Announcing the fifteenth Symposium in Computational Linguistics sponsored by the UW Departments of Linguistics, Electrical Engineering, and Computer Science, Microsoft Research, and UW alumni at Microsoft. Come take advantage of this opportunity to connect with the computational linguistics community at Microsoft and the University of Washington. This is a regular opportunity for computational linguists at the University of Washington and at Microsoft to discuss topics in the field and to connect in a friendly informal atmosphere. The symposium consists of two invited talks, followed by an informal reception and demos.
Dept. of Computer and Science Engineering, UW
Autonomous Web-scale Information Extraction
Search engines are extremely useful tools for answering questions. However, a significant number of questions users might pose – for example, “which actors have won an Oscar for playing a villain?” – are difficult to answer using existing search engines, because the answers do not lie on a single page. To answer these kinds of queries, users must extract and synthesize information from multiple documents. Currently, this is a tedious and error-prone manual process.
In this talk, I will describe research aimed at automating the extraction of this information from the Web. I begin by presenting a model of the redundancy inherent in the Web, and show that the model can be used to identify correct extractions autonomously, without the manually labeled examples typically assumed in previous information extraction research.
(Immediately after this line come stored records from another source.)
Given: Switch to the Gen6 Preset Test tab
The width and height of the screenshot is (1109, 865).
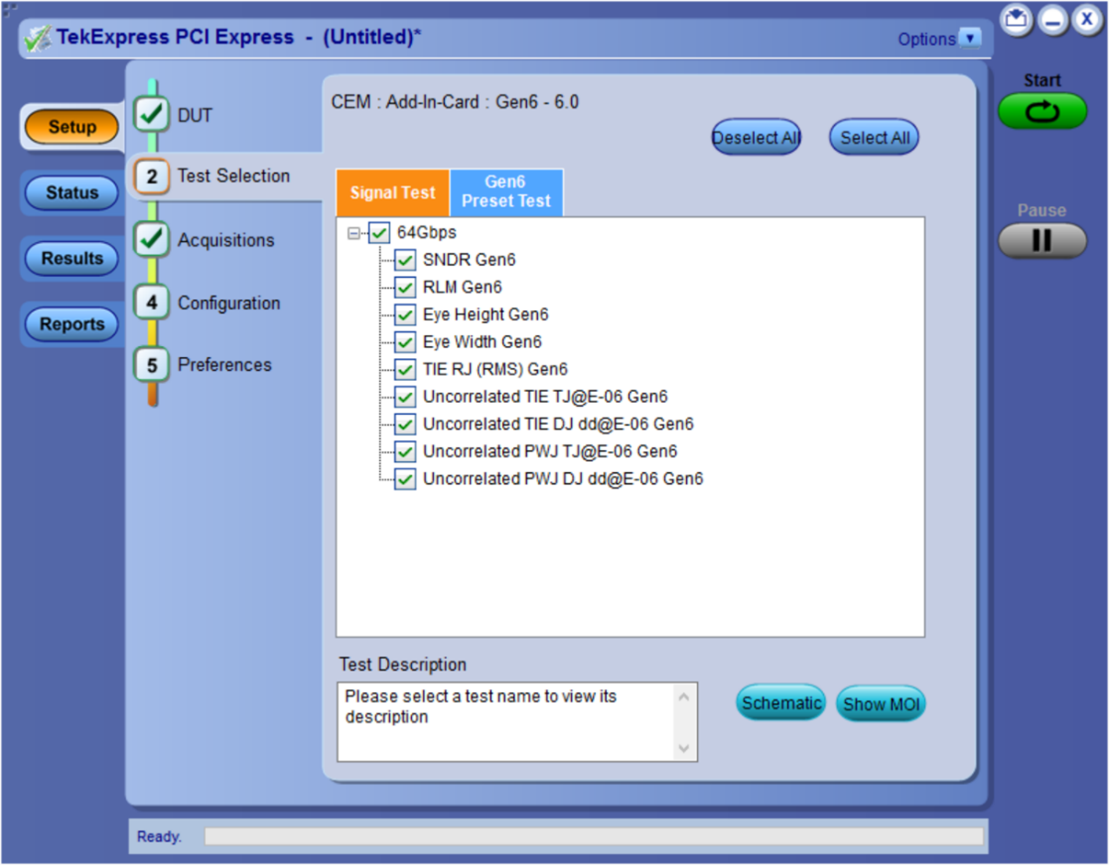Looking at the screenshot, I should [506, 192].
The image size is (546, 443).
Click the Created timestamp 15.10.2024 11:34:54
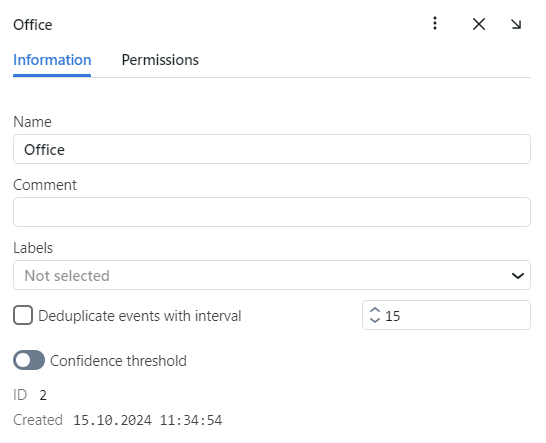click(147, 420)
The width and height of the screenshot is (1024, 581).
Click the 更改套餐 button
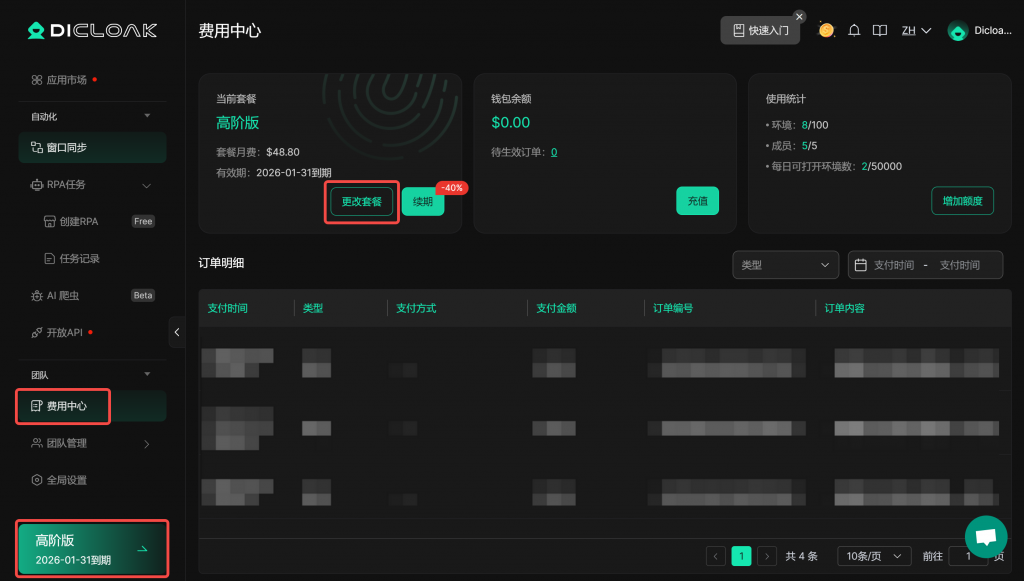click(362, 201)
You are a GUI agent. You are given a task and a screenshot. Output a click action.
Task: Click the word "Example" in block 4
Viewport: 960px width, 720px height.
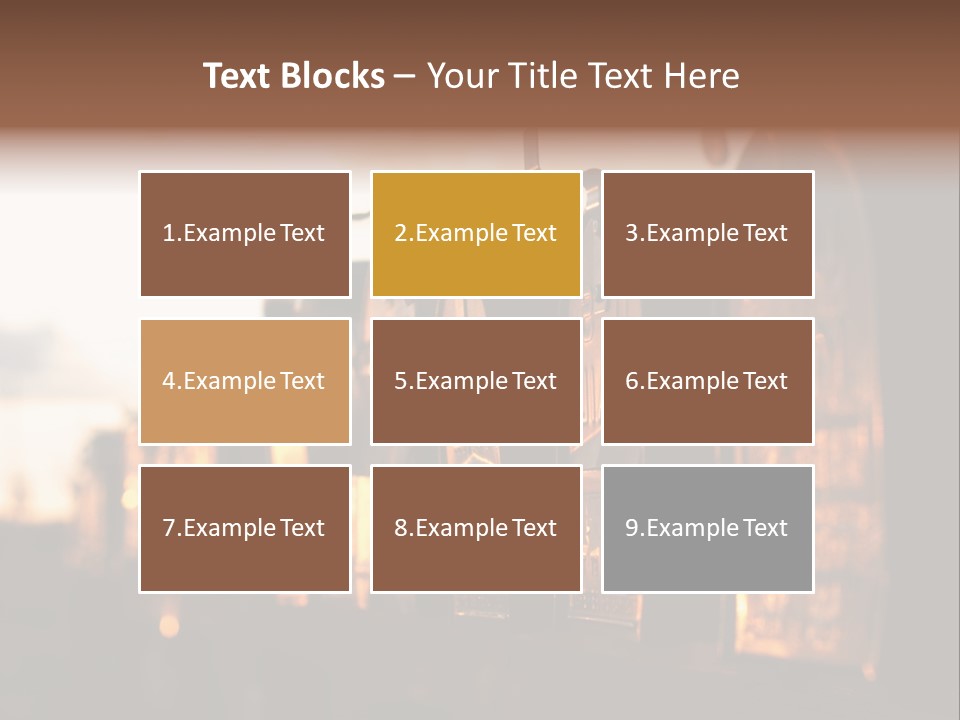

However, the model has limited efficacy for the “long tail” of infrequently mentioned facts; my second investigation shows how unsupervised language models can be leveraged in concert with redundancy to overcome this limitation.
Models for Comparable Corpus Fragment Alignment
The development of broad domain statistical machine translation systems is gated by the availability of parallel data. A promising strategy for mitigating data scarcity is to mine parallel data from comparable corpora. Although comparable corpora seldom contain parallel sentences, they often contain parallel words or phrases. Recent fragment extraction approaches have shown that including parallel fragments in SMT training data can significantly improve translation quality. We describe efficient and effective generative models for extracting fragments, and demonstrate that these algorithms produce competitive improvements on cross-domain test data without suffering in-domain degradation even at very large scale.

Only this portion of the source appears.